Some of those searches surprised the junior-juniors, that anyone but them did know those nooks and crannies.
Jake came, having gotten the general description, and said there’d been no stones in the recycling traps, which indicated it hadn’t gone into biomass, unless somebody had thought of that and removed the stones before chucking it into a disposal chute.
That was a logical place to search, one Fletcher hadn’t thought how to handle in terms of the chemistry; and Jake, the bioneer, had disposed of the question by something so basic his school-fed theory hadn’t even considered it.

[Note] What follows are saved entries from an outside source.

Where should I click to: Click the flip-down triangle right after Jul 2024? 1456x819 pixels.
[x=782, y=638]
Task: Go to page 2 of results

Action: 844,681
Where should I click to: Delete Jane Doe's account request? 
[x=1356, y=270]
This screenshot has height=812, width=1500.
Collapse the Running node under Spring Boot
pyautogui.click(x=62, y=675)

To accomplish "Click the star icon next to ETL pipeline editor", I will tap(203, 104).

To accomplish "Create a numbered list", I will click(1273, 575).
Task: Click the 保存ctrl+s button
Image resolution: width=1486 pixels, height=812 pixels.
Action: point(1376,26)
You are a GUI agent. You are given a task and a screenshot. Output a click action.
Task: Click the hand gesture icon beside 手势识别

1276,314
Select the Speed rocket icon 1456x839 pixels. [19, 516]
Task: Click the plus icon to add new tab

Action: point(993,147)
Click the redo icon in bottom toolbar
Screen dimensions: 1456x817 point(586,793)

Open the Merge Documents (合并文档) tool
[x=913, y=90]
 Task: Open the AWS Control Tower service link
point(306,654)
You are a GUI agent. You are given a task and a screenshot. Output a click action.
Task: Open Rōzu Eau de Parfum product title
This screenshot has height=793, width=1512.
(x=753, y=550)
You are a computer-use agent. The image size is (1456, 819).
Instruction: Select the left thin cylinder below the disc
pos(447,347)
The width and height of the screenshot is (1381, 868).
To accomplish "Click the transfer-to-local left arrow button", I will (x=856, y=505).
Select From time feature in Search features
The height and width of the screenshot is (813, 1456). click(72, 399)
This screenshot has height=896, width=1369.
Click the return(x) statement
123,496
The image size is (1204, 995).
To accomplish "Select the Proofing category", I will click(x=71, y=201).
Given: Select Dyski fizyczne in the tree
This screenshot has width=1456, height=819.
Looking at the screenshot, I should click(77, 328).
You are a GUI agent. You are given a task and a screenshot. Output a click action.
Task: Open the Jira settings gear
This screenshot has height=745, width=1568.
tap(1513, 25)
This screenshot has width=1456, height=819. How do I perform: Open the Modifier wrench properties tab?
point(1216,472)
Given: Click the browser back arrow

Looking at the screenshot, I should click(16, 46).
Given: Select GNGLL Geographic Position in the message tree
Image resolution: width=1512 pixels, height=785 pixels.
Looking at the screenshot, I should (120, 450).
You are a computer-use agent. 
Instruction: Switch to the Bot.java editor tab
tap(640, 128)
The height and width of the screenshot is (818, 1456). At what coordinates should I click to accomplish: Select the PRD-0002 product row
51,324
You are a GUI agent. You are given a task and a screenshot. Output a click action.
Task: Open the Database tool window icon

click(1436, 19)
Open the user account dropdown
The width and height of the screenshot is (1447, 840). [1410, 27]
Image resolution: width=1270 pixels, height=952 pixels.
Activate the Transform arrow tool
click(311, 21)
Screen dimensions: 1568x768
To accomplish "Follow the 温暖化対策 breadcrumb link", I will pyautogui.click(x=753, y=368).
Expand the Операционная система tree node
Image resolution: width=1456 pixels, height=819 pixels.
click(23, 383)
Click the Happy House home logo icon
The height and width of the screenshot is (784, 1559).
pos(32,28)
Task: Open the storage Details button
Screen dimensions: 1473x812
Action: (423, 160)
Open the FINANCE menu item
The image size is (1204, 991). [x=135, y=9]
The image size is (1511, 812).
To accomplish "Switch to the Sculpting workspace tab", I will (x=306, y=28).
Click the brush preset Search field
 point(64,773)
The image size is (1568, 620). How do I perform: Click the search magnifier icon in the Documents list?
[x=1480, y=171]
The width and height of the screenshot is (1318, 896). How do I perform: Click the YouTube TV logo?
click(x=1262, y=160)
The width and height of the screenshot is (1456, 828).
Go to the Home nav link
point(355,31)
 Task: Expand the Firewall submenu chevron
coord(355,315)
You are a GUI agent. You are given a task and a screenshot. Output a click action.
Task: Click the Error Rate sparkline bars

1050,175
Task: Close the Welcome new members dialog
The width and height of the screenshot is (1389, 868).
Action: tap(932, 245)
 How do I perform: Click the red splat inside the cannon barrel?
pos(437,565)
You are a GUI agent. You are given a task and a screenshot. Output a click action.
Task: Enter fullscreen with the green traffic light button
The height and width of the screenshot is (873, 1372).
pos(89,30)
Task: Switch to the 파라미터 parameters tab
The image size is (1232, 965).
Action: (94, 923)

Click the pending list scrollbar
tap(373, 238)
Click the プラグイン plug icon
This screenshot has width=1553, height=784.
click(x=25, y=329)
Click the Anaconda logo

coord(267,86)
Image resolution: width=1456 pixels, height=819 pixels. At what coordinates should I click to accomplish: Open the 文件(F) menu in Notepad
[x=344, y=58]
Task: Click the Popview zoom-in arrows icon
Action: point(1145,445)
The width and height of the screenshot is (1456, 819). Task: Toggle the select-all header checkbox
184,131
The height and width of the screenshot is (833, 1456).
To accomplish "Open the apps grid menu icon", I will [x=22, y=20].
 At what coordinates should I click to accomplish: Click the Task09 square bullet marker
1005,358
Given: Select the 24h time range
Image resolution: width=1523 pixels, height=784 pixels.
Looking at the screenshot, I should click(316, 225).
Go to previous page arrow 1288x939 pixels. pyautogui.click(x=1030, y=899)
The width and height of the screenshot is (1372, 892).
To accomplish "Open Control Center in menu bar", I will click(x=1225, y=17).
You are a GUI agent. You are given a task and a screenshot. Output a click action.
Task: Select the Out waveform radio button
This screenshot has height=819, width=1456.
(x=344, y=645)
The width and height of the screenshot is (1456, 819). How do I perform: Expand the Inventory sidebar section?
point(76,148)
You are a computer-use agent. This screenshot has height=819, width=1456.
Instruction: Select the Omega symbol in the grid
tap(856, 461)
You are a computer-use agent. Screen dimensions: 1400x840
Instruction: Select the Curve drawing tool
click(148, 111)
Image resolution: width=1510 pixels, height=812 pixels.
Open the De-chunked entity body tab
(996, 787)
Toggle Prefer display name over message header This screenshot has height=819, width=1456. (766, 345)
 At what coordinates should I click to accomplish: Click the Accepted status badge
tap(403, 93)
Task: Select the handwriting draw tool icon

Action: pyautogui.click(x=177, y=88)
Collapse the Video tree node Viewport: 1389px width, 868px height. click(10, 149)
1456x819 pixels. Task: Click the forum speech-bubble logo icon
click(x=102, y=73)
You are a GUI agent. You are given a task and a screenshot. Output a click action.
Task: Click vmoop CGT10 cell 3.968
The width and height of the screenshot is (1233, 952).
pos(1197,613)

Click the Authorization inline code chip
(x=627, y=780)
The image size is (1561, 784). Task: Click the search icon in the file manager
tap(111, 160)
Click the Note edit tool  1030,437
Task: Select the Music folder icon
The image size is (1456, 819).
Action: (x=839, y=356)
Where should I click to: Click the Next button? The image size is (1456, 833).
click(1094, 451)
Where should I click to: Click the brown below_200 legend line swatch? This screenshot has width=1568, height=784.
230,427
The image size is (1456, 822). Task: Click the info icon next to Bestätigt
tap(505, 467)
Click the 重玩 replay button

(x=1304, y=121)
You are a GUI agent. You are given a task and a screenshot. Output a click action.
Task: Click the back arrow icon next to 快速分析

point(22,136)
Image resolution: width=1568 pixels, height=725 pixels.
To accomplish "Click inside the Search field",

Notes from all four of the captains turned up one by one in his personal pager, saying, essentially, that the captains were aware, and that official issues aside, if he wanted to discuss the matter, they stood ready to listen.
Fletcher didn’t know how to answer, so he delayed answering. The first impulse had been to say, Get me off this ship; and the second one had been a hesitancy to say what might not, even yet, answer where he wanted to go, or what he wanted to do.
He hadn’t expected the flurry of senior help in the search.
He hadn’t expected the junior-juniors, patching blisters, to keep looking.
He hadn’t expected the senior-juniors to show up in the mess hall, half-frozen from the ring skin, looking for hot coffee and looking exhausted as his own small crew. That included Chad, who avoided looking at him, who pointedly looked the other way when he stared.
It’s destroyed, he said to himself, and Chad’s scared to say so. It’s destroyed or it’s lost and Chad can’t find it.
But none of the senior-juniors talked much, least of all to him, and not that much to each other. There was no rec, meals were catch-as-catch-can, and no one associated together.